Collecting Star Wars figures was idolatry, no doubt about it. They were painted, pagan icons that brought my pre-teen concerns to life in my imagination. I can still go into Wal-Mart or Target and walk down that toy aisle and get a charge from the hanging sheets of cardboard with their clear plastic coffins. I even saved a few to remind me of that feeling.
I never became a collector though. I didn’t want to preserve the figures, row after row, in their boxes, like they were something from my past or something to worship. I didn’t want them to become relics of my childhood imagination because I wanted to preserve my imagination into adulthood. I wanted to keep playing.
Wasn’t that what Picasso said himself? That the creative problem is how not to put away childish things?
I instinctually began to draw, and write, and build. I wrote a sequel to Return of the Jedi when I was eleven. It started out with a dark space funeral for the Emperor preceding his terrifying rebirth and a new type of Star Destroyer that looked like a giant space stingray. I even built one of my Star Carriers out of cardboard and balsa wood. Then I started to write stories that had nothing to do with Star Wars.
I became an artist myself, and much more about license than continuity. I wanted to break clichés—and Star Wars had led the way.
I appreciate now that many of the Kenner action figures never had an identity. The early soldiers and robots, like Death Squad Commander, Power Droid, and Cloud Car Pilot, were generic in name. The aliens, like Jawa, Weequay, and Ree-Yees, could have been species or races or denominations. They were like Mad Libs—fill in the blank.
I discovered later that Kenner Toys, often in a sprint to get new figures in the stores, would call Lucasfilm for character details and a Lucasfilm employee would invent them on the spot.

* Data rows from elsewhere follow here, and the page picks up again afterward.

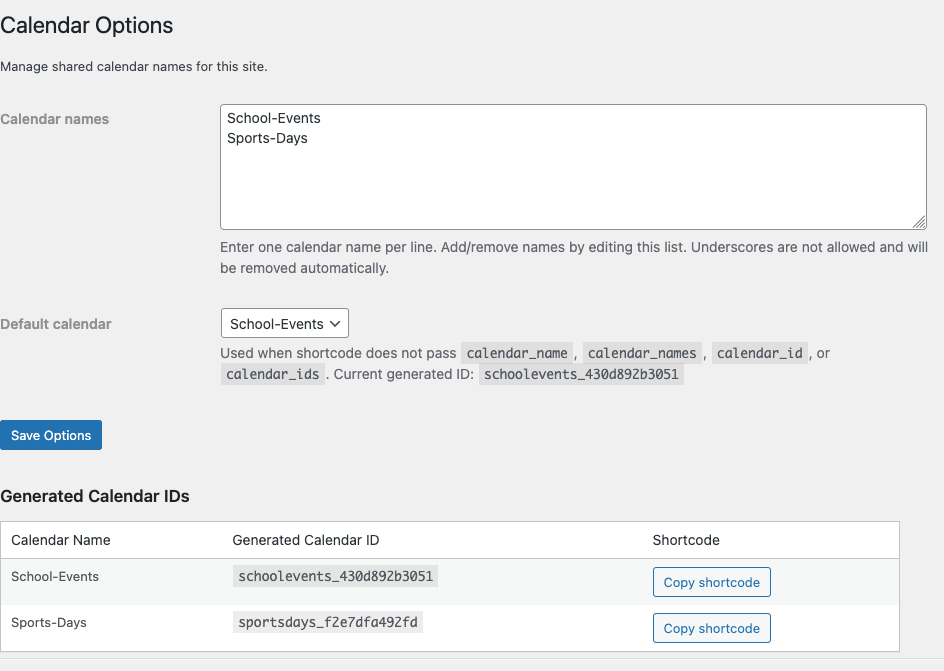
Task: Click the calendar_names code tag
Action: click(642, 353)
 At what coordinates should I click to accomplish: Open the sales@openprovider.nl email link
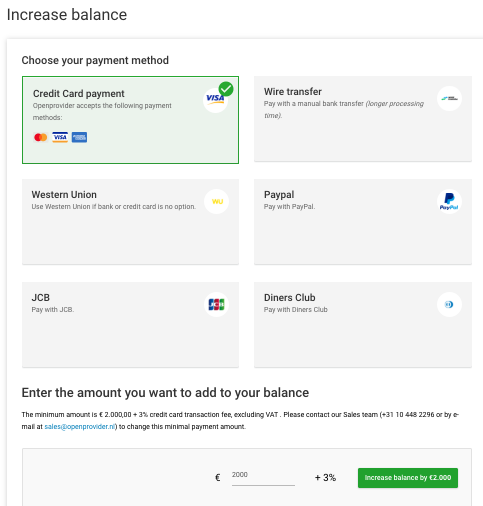coord(80,427)

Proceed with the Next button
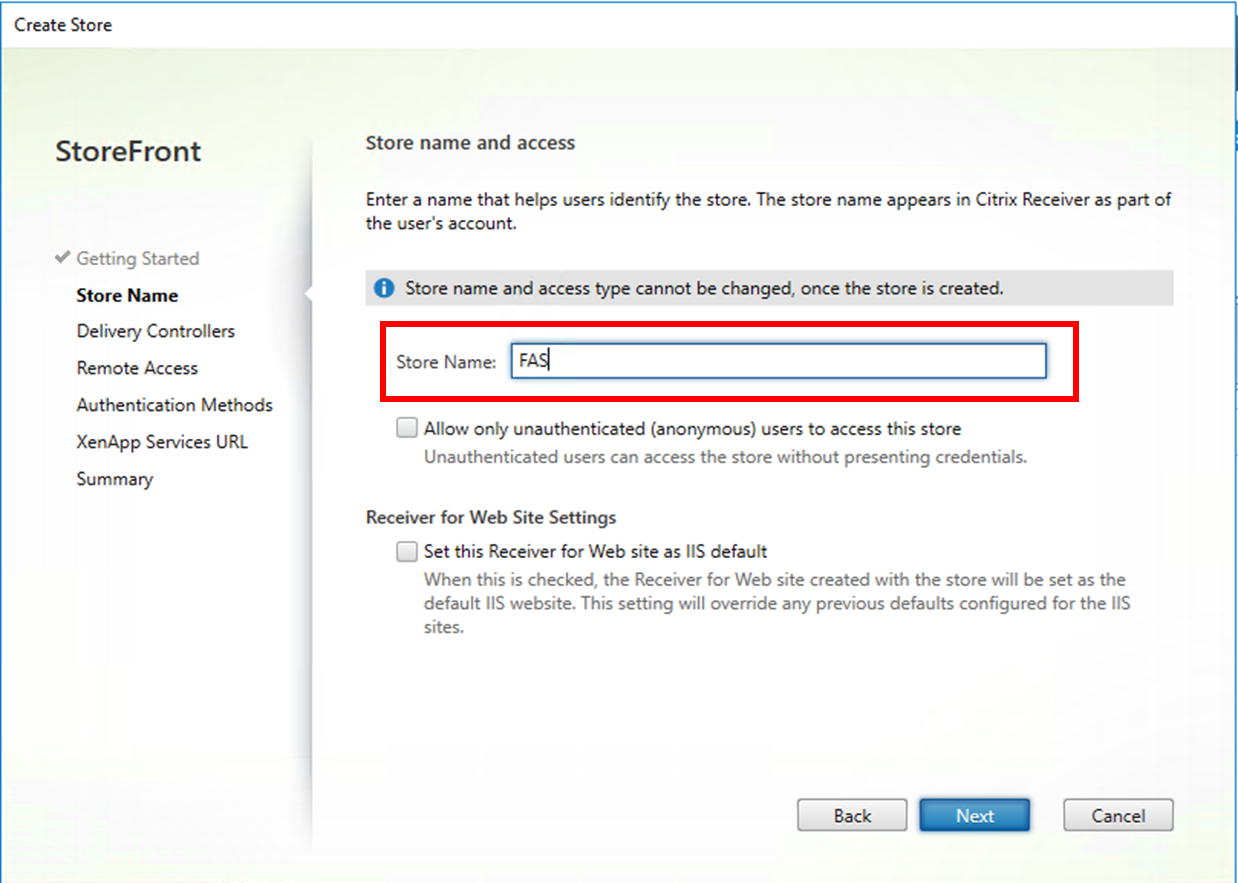(974, 816)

There was no canon. There was no extended universe. Boba Fett appeared in both films for a total of five minutes. A stunt man played him because he barely did anything. I gave him his backstory. Unbeknownst to me, I spent my youth “retconning,” and I know I was not alone.
The first hint of an authorized Star Wars history was The Jedi Master’s Quiz Book written by 14-year-old, rusty haired Rusty Miller in the early 1980s. While I could answer everything in his book, I never had his interest in keeping the narrative official. I found it limiting.

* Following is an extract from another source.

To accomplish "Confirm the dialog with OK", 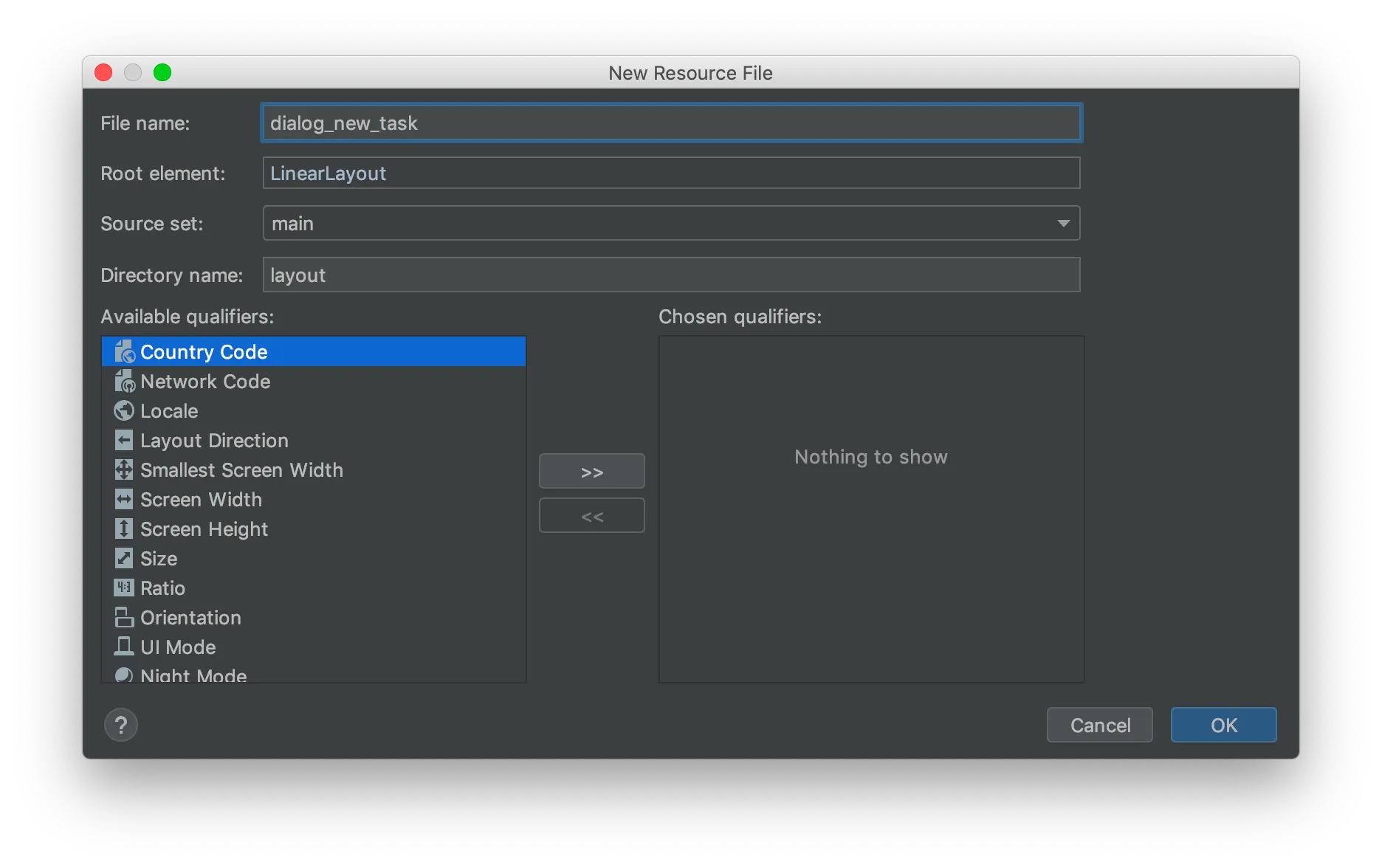I will [x=1224, y=726].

Notice that a fan and not George Lucas wrote that first authorized history. Lucas wrote the actual films, which were enough. I’m positive the “how many Wookies can you fit in a Millennium Falcon cockpit” fact reporting was what led George to drop the whole thing on Disney’s door and flee.
Today, there are similar Quora.com questions. People post inquiries into plot holes they discover in the old films or the new films and a real Star Wars fan—with a resume—answers them like they’re quoting The Adjutant General’s History of the War in the Galaxy Far Far Away. (There is no such book.) This is all an immense amount of fun when it’s not taken so seriously.
What was great about my Star Wars universe—and my childhood imagination—was the shapelessness. Lucas dropped us into chapter four, without a guide book, and left us to our own navigation. My LEGO sets were “Space” and “Castle.” By the time the Transformers, He-Man, and GI Joe appeared with their afternoon animated plotlines, I already had my own.
Here’s my recommendation for fans that get upset about new Star Wars films and continuities: create your own thing. Not your own Star Wars thing, but a unique story or movie or work of art. Invent something as strange and foreign as a big walking carpet that the audience comes to love.
You’ll learn how hard it is to create anything innovative that resonates and you’ll also learn to cheer on anyone who makes the attempt.